Remove par-baked tart and fill inside with spinach artichoke mixture. Top with reserved cheese. Return tart to oven to heat filling through and color cheese, about 15-20 minutes. The puff pastry should be deeply golden and the filling bubbly and crisp in spots.
While tart and filling bake, make salad. First make vinaigrette by combining lemon juice to salt and pepper on list above (give the shallot a little time to soak with just the lemon juice before adding other ingredients). Remove romaine leaves until you get to the heart; sliced lengthwise so each person gets one side of the romaine heart or just tear it all to make a salad. Add to mixing bowl with arugula and herbs. Toast pine nuts on stove top. Wait until the last minute to lightly dress greens.
To serve: Place tart/tart slices on each of three plates. Serve delicately dressed greens alongside.
CACAO RUBBED PORK TENDERLOIN OVER WARM BITTERSWEET SALAD
serves 2-4 depending on appetite
1 pork tenderloin
2 T cacao nibs
2 tsp fennel seeds
1 tsp black peppercorns
1 T brown sugar
1 tsp cocoa powder
pinch of cinnamon
1 fennel bulb
several handfuls of arugula
1 radicchio bulb
small handful parsley
small handful mint
½-1 cup pomegranate seeds
½ cup walnuts
¼ cup cocoa nibs
4 oz fresh goat cheese
juice and zest of 1 orange
warm vinaigrette of – 1 minced shallot, 4 T balsamic vinegar, small drizzle of pomegranate molasses, 2 T butter
salt and freshly cracked pepper
Preheat oven to 425. Preheat cast iron skillet over medium high heat.
Make spice rub for pork by placing fennel seed, cocoa nibs and black pepper into mortar and pestle and pound until it’s a rough grind that will adhere to pork and leave a little texture. Mix in brown sugar, cocoa powder, cayenne, cinnamon and a three finger pinch of salt.

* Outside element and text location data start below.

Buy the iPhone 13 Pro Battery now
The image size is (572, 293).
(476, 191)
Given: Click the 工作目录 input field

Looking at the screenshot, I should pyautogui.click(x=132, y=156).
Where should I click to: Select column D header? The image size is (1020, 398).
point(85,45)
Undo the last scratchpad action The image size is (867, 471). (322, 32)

Remove any silver skin from pork, rub it with 1 T olive oil, season it with salt and roll in spice rub massaging it into cracks. Sear in oiled pan on all sides for 5-10 minutes. Finish in 425-degree oven for ~10 minutes until medium. Rest for at least 10 minutes before slicing.

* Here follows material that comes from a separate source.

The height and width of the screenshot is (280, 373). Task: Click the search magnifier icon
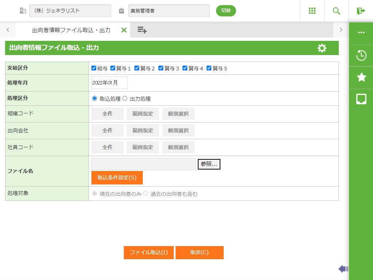[337, 11]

While pork is in oven, prep salad components. Toast walnuts gently on stovetop in dry pan until fragrant and lightly browned; add cocoa nibs for the last minute to release their essential oils. Thinly slice fennel bulb and separate radicchio leaves. Add to large mixing bowl with a few handfuls of arugula. Tear in a fresh mint and parsley leaves. Seed and add pomegranate seeds to salad reserving some to the side. Crumble and add goat cheese reserving some to the side. Add walnuts and cocoa nibs to the greens reserving some to the side. Zest in orange.

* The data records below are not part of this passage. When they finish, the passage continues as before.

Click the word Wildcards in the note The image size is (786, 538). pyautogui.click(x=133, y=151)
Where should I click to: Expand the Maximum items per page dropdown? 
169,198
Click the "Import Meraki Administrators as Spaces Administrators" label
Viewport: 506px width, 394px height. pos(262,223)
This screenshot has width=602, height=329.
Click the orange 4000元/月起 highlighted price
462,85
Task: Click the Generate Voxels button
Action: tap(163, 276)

Make warm vinaigrette in pork skillet while pork is resting. Add a little oil if necessary and saute one minced shallot for a minute or two. “Deglaze” with balsamic vinegar and a juice of half an orange and whisk well. Reduce over high heat. Add a drizzle of pomegranate molasses and 2 tablespoons butter. Whisk to emulsify. Season to taste with salt and pepper if needed.
To Plate! Toss greens with a little olive oil, fresh orange juice from the remaining half-orange, salt and pepper. Place on plate and finish with reserved cocoa nibs, toasted walnuts, crumbled goat cheese and pomegranate. Top with sliced tenderloin and then drizzle judiciously with warm orange-balsamic-pomegranate reduction.